Gaps in Regulatory Reform
Despite this considerable progress, we have not yet adequately addressed all the
vulnerabilities that developed in our financial system in the decades preceding the crisis.
Most importantly, relatively little has been done to change the structure of wholesale
funding markets so as to make them less susceptible to damaging runs. It is true that
some of the clearly risky forms of wholesale funding that existed before the crisis, such
as the infamous SIVs, have disappeared or substantially contracted. But significant
continuing vulnerability remains, particularly in those funding channels that can be
grouped under the heading of securities financing transactions (SFTs).2
Repo, reverse repo, securities lending and borrowing, and securities margin
lending are part of the healthy functioning of the securities market. But, in the absence of
sensible regulation, they are also potentially associated with the dynamic I described
earlier of exogenous shocks to asset values leading to an adverse feedback loop of mark-
to-market losses, margin calls, and fire sales. Indeed, some have argued that this
dynamic is exacerbated by a “maturity rat race,” in which each creditor acts to shorten the
maturity of its lending so as to facilitate quick and easy flight, and in which creditors pay
relatively little attention to the recovery value of the underlying assets.3
2 For these reasons, there has been an instinct to address various aspects of wholesale funding discretely.

* **Recorded information**
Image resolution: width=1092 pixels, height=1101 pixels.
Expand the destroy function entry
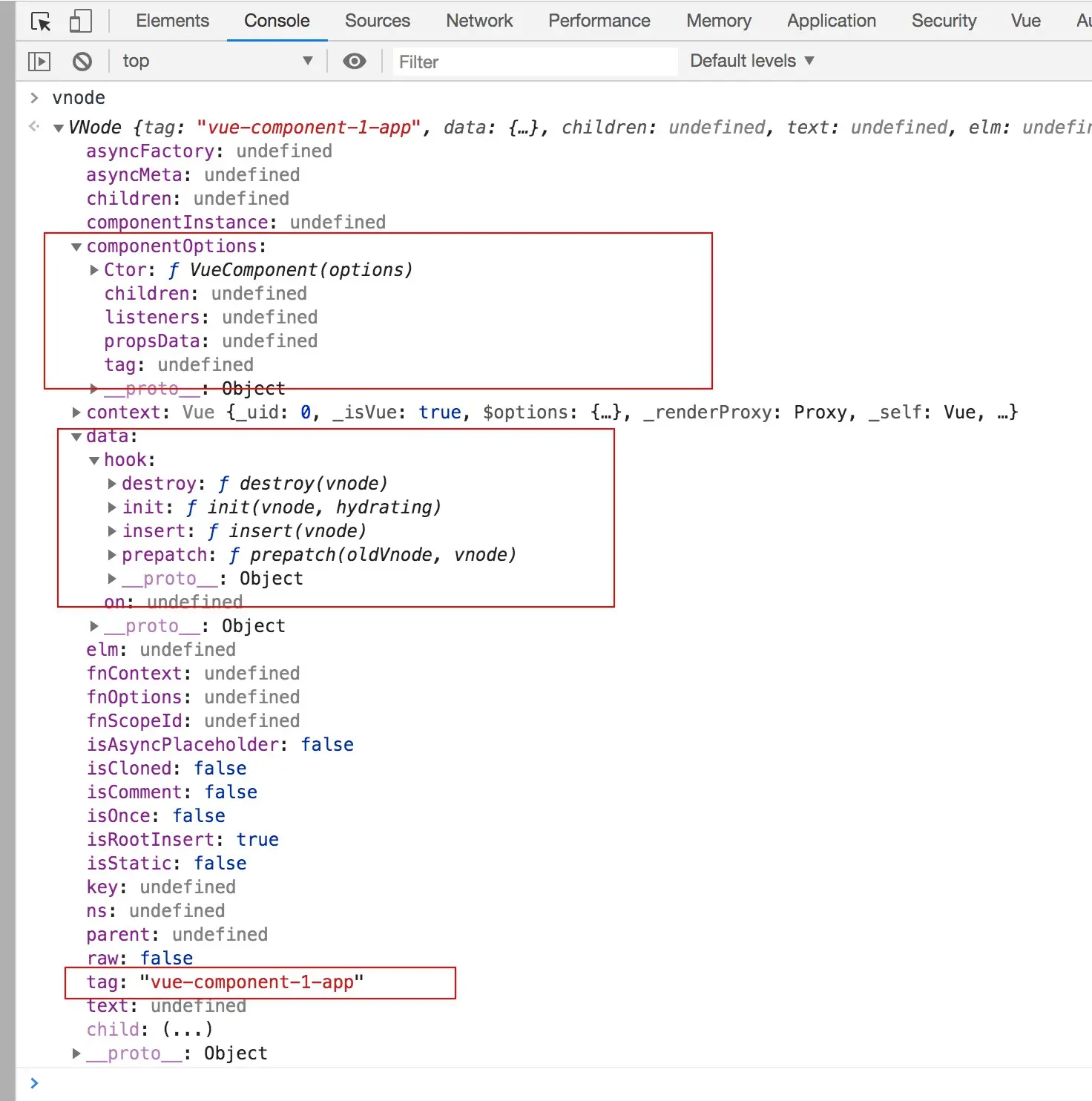pyautogui.click(x=112, y=484)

* **What needs to be done**
Transcribe, word for word, the part of the passage on gaps in regulatory reform that opens with the words "Gaps in Regulatory" and closes with "preceding the crisis.".

* **Completed task**
Gaps in Regulatory Reform
Despite this considerable progress, we have not yet adequately addressed all the
vulnerabilities that developed in our financial system in the decades preceding the crisis.